Written task A:
Do these statements agree with the pipelines and models page? Answer each with yes or no and quote the deciding words. (i) The first split holds out 0.3 of the data. (ii) DecisionTreeClassifier is imported from sklearn.ensemble. (iii) The target column is named "Target".
Written task B:
Answer these questions from the pipelines and models page, one line each:
(i) What random_state value do the splits use?
(ii) From which module is StandardScaler imported?
(iii) Which function loads the data?
Written task C:
In the pipelines and models page, take everything from "from sklearn.model_selection import" down to "data = read_data()" and write it out again, substituting "MinMaxScaler" for "StandardScaler".

# Pipelines and models

In [1]:
# set up working catalog
import sys
from pathlib import Path
sys.path.append(str(Path("..")))

# imports
from common.read_data import read_data

import pandas as pd

from sklearn.model_selection import train_test_split
from sklearn.pipeline import Pipeline
from sklearn.impute import SimpleImputer
from sklearn.preprocessing import StandardScaler
from sklearn.preprocessing import OneHotEncoder
from sklearn.compose import ColumnTransformer
from sklearn.linear_model import LogisticRegression
from sklearn.svm import SVC
from sklearn.tree import DecisionTreeClassifier
from sklearn.metrics import accuracy_score

In [2]:
data = read_data()

X = data.drop('Target', axis=1)
y = data["Target"]

X_train, X_rest, y_train, y_rest = train_test_split(X, y, test_size=0.3, random_state=30)
X_val, X_test, y_val, y_test = train_test_split(X_rest, y_rest, test_size=0.6, random_state=30)

In [3]:
numeric_pipeline = Pipeline([
    ("imputer", SimpleImputer(strategy="median")),          # strategy="mean"

Given information:

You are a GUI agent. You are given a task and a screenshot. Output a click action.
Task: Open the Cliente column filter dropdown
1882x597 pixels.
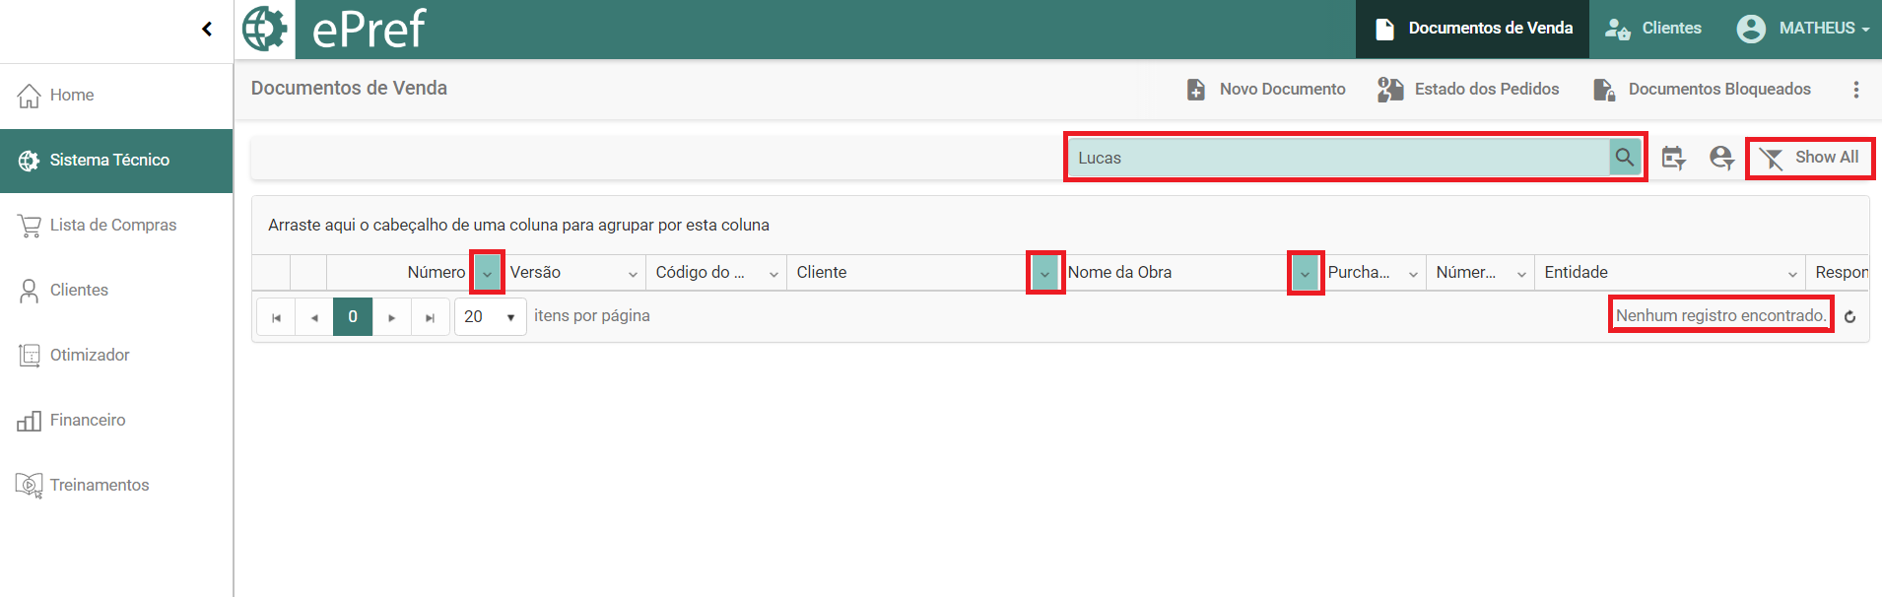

Answer A:
(i) Yes: "test_size=0.3, random_state=30"
(ii) No: "from sklearn.tree import DecisionTreeClassifier"
(iii) Yes: "y = data["Target"]"

Answer B:
(i) 30
(ii) sklearn.preprocessing
(iii) read_data

Answer C:
from sklearn.model_selection import train_test_split
from sklearn.pipeline import Pipeline
from sklearn.impute import SimpleImputer
from sklearn.preprocessing import MinMaxScaler
from sklearn.preprocessing import OneHotEncoder
from sklearn.compose import ColumnTransformer
from sklearn.linear_model import LogisticRegression
from sklearn.svm import SVC
from sklearn.tree import DecisionTreeClassifier
from sklearn.metrics import accuracy_score

In [2]:
data = read_data()